I do not think there is anything else that could be improved with Trellix Network Detection and Response; I am currently happy with the solution.
For how long have I used the solution?
I have been using Trellix Network Detection and Response for more than one year.
What do I think about the stability of the solution?
Trellix Network Detection and Response is very stable.
What do I think about the scalability of the solution?
The scalability of Trellix Network Detection and Response is very high.
How are customer service and support?
Customer support for Trellix Network Detection and Response is good, providing me with accurate results or accurate troubleshooting.
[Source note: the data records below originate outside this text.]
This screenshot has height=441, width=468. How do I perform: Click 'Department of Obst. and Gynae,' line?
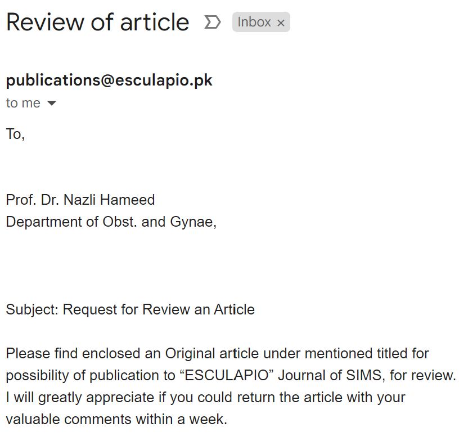(111, 222)
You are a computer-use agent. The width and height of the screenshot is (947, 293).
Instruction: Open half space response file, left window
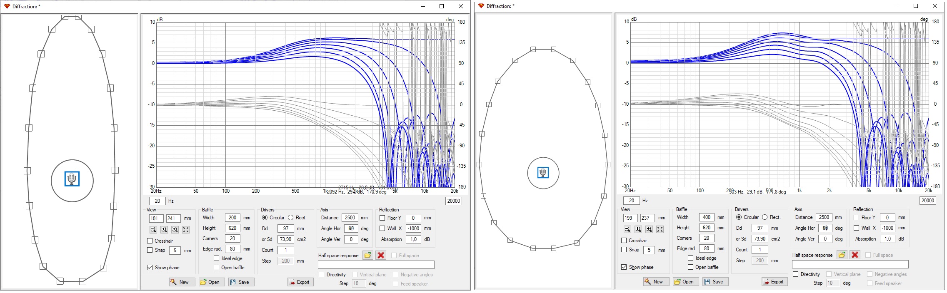(x=367, y=255)
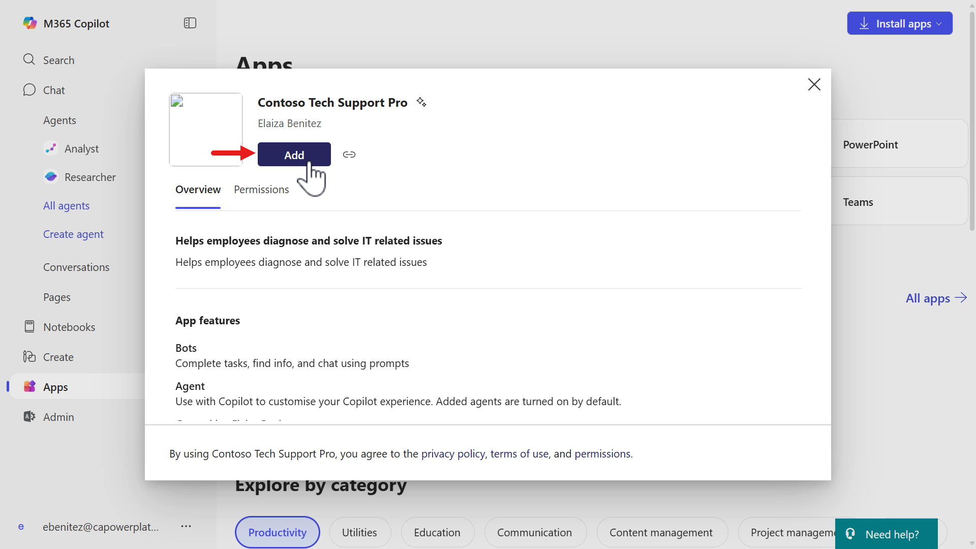Open the privacy policy link
This screenshot has width=976, height=549.
(452, 453)
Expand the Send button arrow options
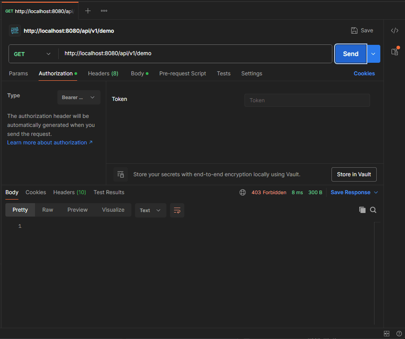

I would rate the customer support of Trellix Network Detection and Response an eight out of ten.
What was our ROI?
From a business point of view, while deploying Trellix Network Detection and Response, we can improve our security posture, which indirectly leads to time saved as well as money saved. If a threat can enter any endpoint that is exposed to the internal network, there is a potential gateway for hackers, leading to a loss of production or significant financial impact to the network.
What other advice do I have?
Currently, I am happy with Trellix Network Detection and Response, so if I see any modifications or needed improvements in the future, I will definitely update my review.
Currently, Trellix Network Detection and Response is not using AI, so I have no comments on its governance and security.
Since Trellix Network Detection and Response is not using AI, I do not have any experience with its accuracy and reliability of output, and I mostly rely on other features.
I would rate this review an eight out of ten.